"I wish mine were anything like as good," said Scarlett, with dispassionate candour.
"You wish yours——" Miss Wilton began, and ended with an amazed and incredulous laugh which was exceedingly flattering. It was so evidently genuine.
"I don't think you half believe me now," he said. "But I assure you, if you were to ask an artist he would tell you——"
"An artist? Oh, I dare say an artist might say so. But I don't believe a woman would say that Mr. Harding was good-looking."
"How if she were an artist?"
"Oh, then she wouldn't count."
"But why wouldn't a woman think so?"
She paused to consider. "I don't know," she said, "and yet I do mean it, somehow. He may be handsome, but he doesn't seem like it. I think a woman would want him to seem as well as to be."
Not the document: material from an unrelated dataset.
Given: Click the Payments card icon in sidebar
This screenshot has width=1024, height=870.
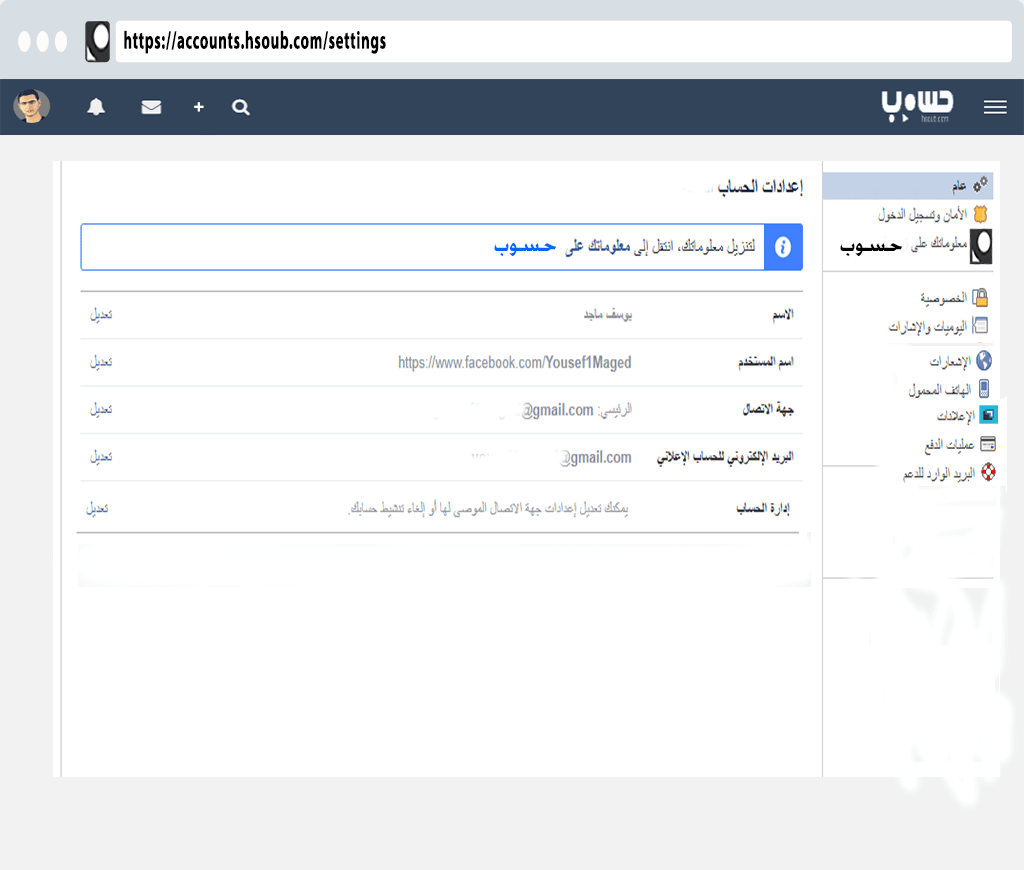Looking at the screenshot, I should (x=986, y=443).
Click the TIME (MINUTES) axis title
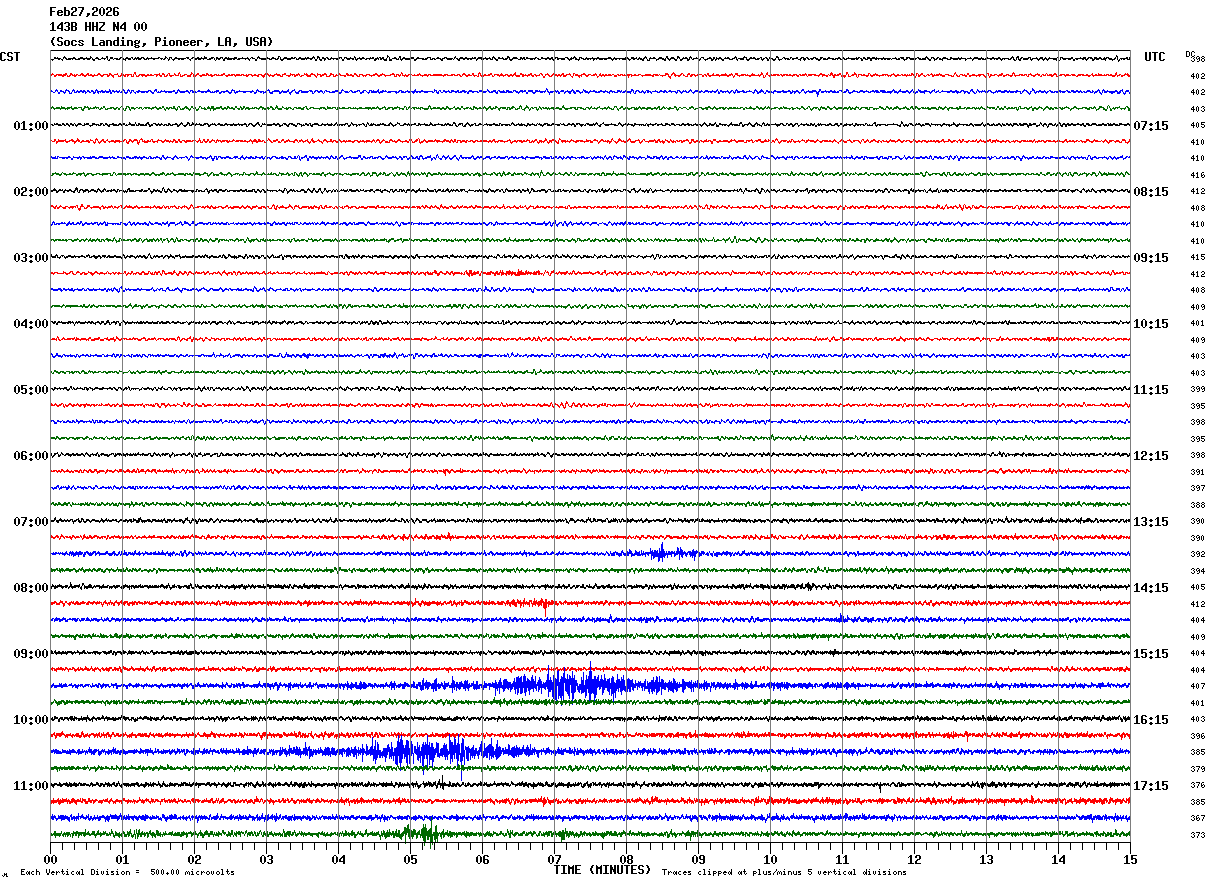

"Do you mean that she wouldn't admire him unless he gave himself airs? That's not very complimentary to the woman, you know."
Miss Wilton shook her head. "I don't mean that. He might not think about himself at all—I should like him all the better." She stood for a minute with her eyes raised to Adrian's, yet was plainly looking back at the image of Reynold Harding which she had called up for the purpose of analysis. At last, "He isn't a bit unconscious!" she exclaimed. "He is the most self-conscious man I know. I believe he is always thinking about himself!"